- **EXTRACTED TEXT**
Especially in terms of containers escaping is a very critical aspect, since their principle actually is giving up some degree of isolation in order to gain advantages conerning storage and speed. Here’re the aspects which facilitate container breakouts:
- Insecure defaults/weak configuration: This concerns the host firewall and cgroup settings.
- Information disclosure: That means e.g. exposing the host’s kernel ring buffer, procfs or sysfs to containers.
- Weak network defaults: It’s very risky to bind a host’s services and dameons on all interfaces (0.0.0.0) because this way they’re accessible from within containers.
- Working with root user (UID 0): Operating as root within a container might lead to container breakout (a proof of concept for Docker will be presented in the next section).
- Mounting host directories inside containers: This is very critical especially for Docker containers. I will explain that in the proof of concept section.
The points which highly increase the risk of container escaping look very familiar. Indeed, it’s a relatively small set of container settings or properties that’s responsible for the bigger part of the risks coming with them. One of the most critical aspects is that a Docker container’s default user is root. That is because if an attacker succeeds in breaking out of a Docker container as root user, the host system is at his mercy. Under particular conditions, escaping a Docker container is actually very easy. I will cover this in the following section.

- **RAW RECORDS**

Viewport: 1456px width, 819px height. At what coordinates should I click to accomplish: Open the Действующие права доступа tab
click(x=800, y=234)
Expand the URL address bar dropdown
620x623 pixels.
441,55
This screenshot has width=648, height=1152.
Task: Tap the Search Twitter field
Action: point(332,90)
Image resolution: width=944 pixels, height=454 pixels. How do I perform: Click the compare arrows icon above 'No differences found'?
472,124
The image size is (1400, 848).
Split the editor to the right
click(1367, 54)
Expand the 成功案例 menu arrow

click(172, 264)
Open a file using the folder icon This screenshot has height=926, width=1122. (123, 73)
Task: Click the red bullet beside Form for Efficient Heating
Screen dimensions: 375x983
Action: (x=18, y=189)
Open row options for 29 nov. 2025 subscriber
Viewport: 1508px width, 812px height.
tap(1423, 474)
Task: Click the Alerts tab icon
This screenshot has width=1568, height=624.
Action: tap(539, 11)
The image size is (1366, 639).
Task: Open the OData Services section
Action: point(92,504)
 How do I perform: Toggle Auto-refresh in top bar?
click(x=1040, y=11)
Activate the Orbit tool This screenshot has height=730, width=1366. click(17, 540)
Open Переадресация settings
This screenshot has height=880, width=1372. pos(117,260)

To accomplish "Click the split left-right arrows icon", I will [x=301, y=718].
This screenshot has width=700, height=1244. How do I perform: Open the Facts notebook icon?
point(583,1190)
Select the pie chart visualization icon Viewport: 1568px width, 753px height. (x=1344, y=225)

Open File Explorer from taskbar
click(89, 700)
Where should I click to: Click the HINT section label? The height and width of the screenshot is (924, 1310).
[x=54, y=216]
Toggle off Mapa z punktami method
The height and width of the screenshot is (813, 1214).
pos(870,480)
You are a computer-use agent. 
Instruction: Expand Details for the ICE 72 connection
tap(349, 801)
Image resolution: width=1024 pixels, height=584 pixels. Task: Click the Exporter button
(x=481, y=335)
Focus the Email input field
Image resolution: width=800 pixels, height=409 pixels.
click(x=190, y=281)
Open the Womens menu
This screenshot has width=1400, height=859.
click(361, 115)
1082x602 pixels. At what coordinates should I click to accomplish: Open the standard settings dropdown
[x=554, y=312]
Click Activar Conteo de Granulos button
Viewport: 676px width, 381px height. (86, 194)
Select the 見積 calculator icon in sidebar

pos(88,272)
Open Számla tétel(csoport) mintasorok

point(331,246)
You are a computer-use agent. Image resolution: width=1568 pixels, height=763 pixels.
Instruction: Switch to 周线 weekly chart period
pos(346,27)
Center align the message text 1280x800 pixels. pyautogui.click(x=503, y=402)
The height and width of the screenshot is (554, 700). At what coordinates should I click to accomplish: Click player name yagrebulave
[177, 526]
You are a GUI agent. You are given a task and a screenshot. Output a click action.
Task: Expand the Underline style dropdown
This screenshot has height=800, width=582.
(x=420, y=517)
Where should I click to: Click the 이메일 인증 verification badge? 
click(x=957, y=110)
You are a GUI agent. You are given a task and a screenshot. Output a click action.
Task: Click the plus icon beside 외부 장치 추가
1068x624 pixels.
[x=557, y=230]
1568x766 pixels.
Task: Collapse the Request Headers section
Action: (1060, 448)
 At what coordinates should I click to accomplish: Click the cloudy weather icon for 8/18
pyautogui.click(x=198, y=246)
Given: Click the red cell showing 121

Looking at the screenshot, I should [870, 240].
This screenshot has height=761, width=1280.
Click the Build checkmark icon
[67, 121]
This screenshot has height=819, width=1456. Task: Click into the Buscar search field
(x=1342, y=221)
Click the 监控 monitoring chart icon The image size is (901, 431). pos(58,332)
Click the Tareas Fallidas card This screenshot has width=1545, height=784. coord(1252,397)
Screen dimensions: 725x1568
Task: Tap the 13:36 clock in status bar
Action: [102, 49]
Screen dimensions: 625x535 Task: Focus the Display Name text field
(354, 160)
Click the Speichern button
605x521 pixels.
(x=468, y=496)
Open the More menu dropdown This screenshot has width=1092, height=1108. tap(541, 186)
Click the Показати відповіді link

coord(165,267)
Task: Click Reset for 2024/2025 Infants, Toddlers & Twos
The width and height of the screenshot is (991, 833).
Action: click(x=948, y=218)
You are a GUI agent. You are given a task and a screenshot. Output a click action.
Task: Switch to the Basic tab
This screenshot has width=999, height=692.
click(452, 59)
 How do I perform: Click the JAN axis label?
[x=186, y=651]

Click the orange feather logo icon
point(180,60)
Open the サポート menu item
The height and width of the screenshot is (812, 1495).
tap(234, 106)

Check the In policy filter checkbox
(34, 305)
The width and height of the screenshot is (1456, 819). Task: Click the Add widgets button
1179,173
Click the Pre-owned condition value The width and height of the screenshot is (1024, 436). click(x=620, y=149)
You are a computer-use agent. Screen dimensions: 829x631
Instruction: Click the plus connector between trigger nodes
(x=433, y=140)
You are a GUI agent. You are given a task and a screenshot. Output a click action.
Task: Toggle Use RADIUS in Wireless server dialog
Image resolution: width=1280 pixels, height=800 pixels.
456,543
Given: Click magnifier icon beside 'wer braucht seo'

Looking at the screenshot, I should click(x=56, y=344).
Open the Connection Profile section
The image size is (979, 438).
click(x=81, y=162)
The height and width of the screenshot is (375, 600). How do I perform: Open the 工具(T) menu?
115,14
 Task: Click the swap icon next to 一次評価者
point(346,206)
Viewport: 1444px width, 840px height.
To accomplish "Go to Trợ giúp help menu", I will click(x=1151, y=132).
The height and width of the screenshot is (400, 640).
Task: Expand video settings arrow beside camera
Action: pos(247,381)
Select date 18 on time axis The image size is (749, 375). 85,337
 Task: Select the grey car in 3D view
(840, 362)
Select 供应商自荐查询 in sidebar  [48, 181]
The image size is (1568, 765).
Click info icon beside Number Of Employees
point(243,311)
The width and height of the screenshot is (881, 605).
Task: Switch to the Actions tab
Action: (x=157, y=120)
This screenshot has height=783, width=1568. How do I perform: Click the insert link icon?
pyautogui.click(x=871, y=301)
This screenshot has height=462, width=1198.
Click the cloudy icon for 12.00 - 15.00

- **PROBLEM A**
For each statement below, say whether it agrees with the passage on container breakouts. Answer yes or no, and quote the words of the passage that decide it.
(i) A Docker container runs as root by default.
(ii) Binding host services to all interfaces is harmless because containers cannot reach them.
(iii) Information disclosure includes exposing the host's procfs or sysfs to containers.
- **PROBLEM B**
Continue the passage on container breakouts from the point where it stops.

- **TASK OUTPUT A**
(i) Yes: "One of the most critical aspects is that a Docker container’s default user is root."
(ii) No: "because this way they’re accessible from within containers."
(iii) Yes: "exposing the host’s kernel ring buffer, procfs or sysfs to containers."

- **TASK OUTPUT B**
The Linux kernel
Yes, it’s true: Even the Linux kernel itself constitutes an important threat as far as containers are concerned. There’re multiple reasons why this is the case:
- Privilege escalation vulnerabilities: New kernel weaknesses which enable users to extend their privileges are permanently discovered. For example, many users of smartphones exploit these security gaps in order to become root within their Andoid OS. Of course this also affects containers.
- Overage kernel code: Many of the already mentioned kernel vulnerabilities are a direct result of the user being able to load and install old packets and kernel modules which are no longer updated and maintained. The most popular Linux distributions like Ubuntu continuously integrate protection mechanisms against this, but they just started doing so. Another source for kernel-related security issues is the system calls.
- Ignorance of development team: Although it may sound kind of odd, the development team itself is a great threat for kernel security. This is because for many core developers, security does not have the highest priority. Linus Torvalds is particularly infamous for considering security bugs less important than other ones.
Proof of Concept: Escaping a Docker container
In order to makes this more concrete, I will now demonstrate how to escape a Docker container. You will shortly recognize that although this may sound like rocket science first, it is much easier as it seems. And this is exactly what makes it very dangerous.
How it works in theory
What we’ll do with the following “hack” is talking to the Docker dameon of the host with a Docker CLI we installed inside a container. You heard right, we’ll run Docker inside Docker ;).
As soon as we have our dockerized Docker container up and running, we’ll use the host’s Docker socket to gain unrestricted root access to the host system (figure 1).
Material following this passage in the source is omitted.